Le dosage pondéral est nettement plus fiable pour le diagnostic précoce de l'infarctus du myocarde que le dosage par immuno-inhibition.

La définition OMS de l’infarctus de Septembre 2000 repose sur:

·  a. Critère principal

  • Une élévation suivie d’une décroissance de la CPK-MB  ou de la troponine.

·  b. Critères associés :

  • Une douleur thoracique ou une modification du tracé ECG évocatrice de nécrose.

b) La myoglobine 

La myoglobine est une protéine de faible poids moléculaire issue de l'hème des cellules musculaires. Elle apporte l’oxygène nécessaire à la contraction des cellules des muscles cardiaques et squelettiques. Elle constitue un marqueur de nécrose cellulaire irréversible dont le taux sérique augmente précocement après le début de l'infarctus.

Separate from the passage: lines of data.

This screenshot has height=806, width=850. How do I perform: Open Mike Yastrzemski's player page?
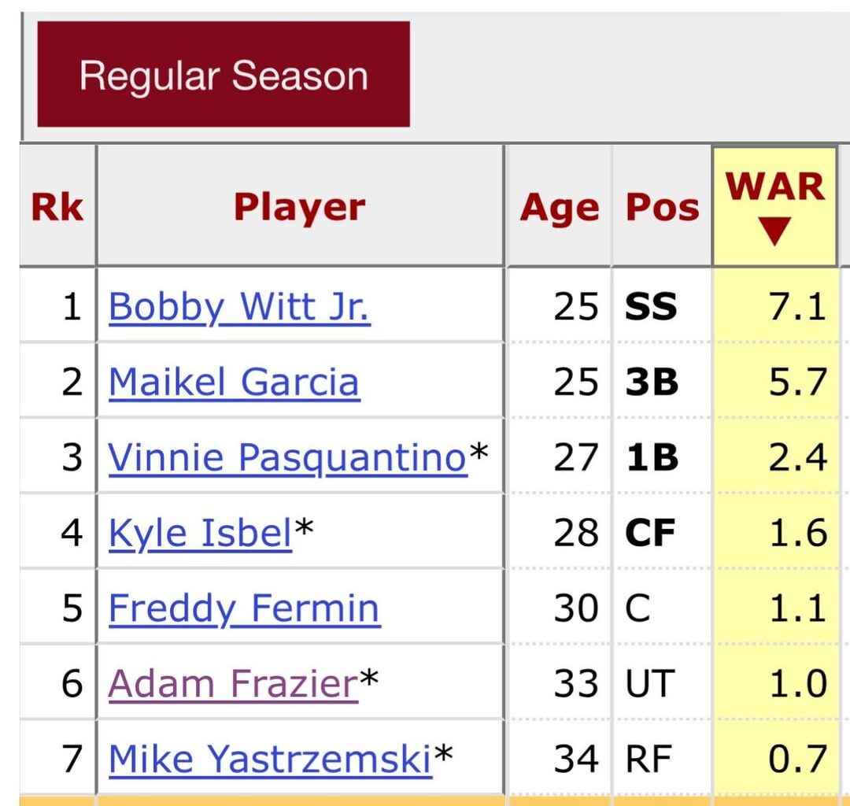(x=272, y=758)
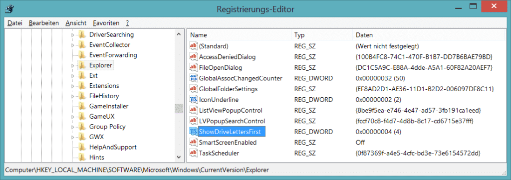Click the tree pane scroll down arrow
This screenshot has height=180, width=511.
coord(179,157)
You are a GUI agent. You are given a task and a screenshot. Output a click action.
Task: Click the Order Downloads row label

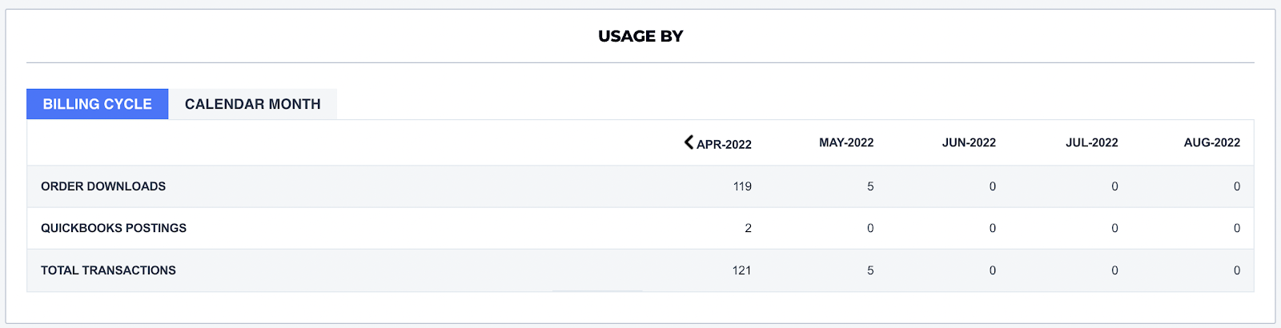103,186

Sa demi-vie, très brève, lui permet de refléter étroitement l'évolution de l'infarctus.

Dans une population de sujets normaux, la myoglobinémie est de 6 à 85 ng/ml. Le seuil diagnostique est fixé entre 70 et 90 ng/ml.

Bonne spécificité cardiaque pour le diagnostic de l’IDM ou son suivi, mais pas parfaite.

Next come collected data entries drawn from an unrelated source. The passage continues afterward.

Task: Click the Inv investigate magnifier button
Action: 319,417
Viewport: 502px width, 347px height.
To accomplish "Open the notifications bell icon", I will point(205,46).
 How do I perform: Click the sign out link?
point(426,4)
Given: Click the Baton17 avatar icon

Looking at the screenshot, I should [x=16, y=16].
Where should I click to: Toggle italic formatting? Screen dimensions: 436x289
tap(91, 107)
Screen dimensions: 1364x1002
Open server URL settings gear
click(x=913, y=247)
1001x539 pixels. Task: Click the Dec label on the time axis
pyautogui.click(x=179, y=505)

Cinétique: Détectable dans les 3 à 6 heures qui suivent le début d’un l’IDM.

Indications:   Lors d’un IDM, elle augmente de façon très précoce.

Il faut savoir répéter ces tests. Intérêt dans la recherche d’une récidive précoce.

Suivi de reperfusion:

Moyen non invasif et facile à utiliser d’apprécier la qualité de la reperfusion.

Estimation de la taille de l’infarctus: élément important du pronostic.

Diagnostic rétrospectif d’infarctus:

Aucun intérêt contrairement aux troponines.

Valeurs usuelles:   30 mcg/l

Valeurs pathologiques:

Peu spécifique comme la CK-MB.

  •  > 90 mcg/l est le signe d’une lésion musculaire.

  • IDM  jusqu’à 1000 mcg/l

Autres pathologies:

Insuffisance rénale, embolie pulmonaire, brûlure, traumatismes, myopathies, rhabdomyolyses, injection IM.

CONCLUSION: 

Une aide précieuse dans le diagnostic très précoce d’une nécrose myocardique.